■ EXCERPTED DATA ■
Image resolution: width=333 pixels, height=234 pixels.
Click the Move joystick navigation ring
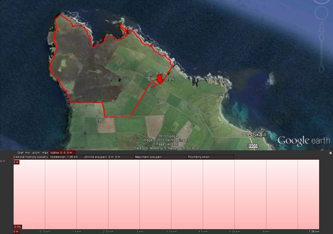pos(322,12)
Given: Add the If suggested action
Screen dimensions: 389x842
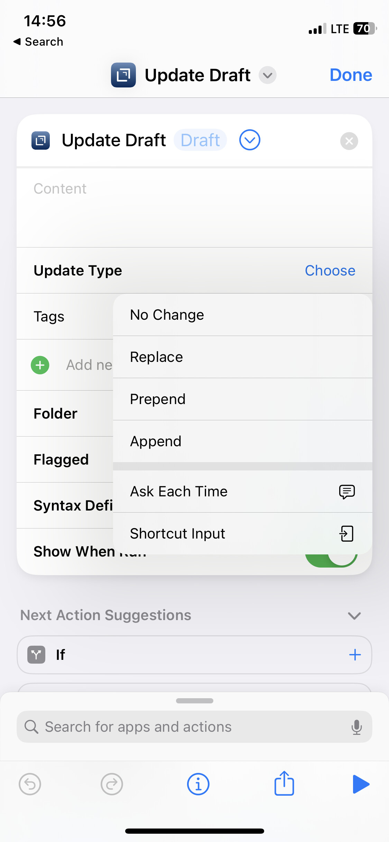Looking at the screenshot, I should pos(355,655).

■ TASK DETAILS ■
The answer must be the full listing above, copied exactly, with no pictures in it.

■ EXERCISE SOLUTION ■
Image resolution: width=333 pixels, height=234 pixels.
Click the Move joystick navigation ring
pos(322,12)
Given: Add the If suggested action
Screen dimensions: 389x842
Looking at the screenshot, I should pos(355,655).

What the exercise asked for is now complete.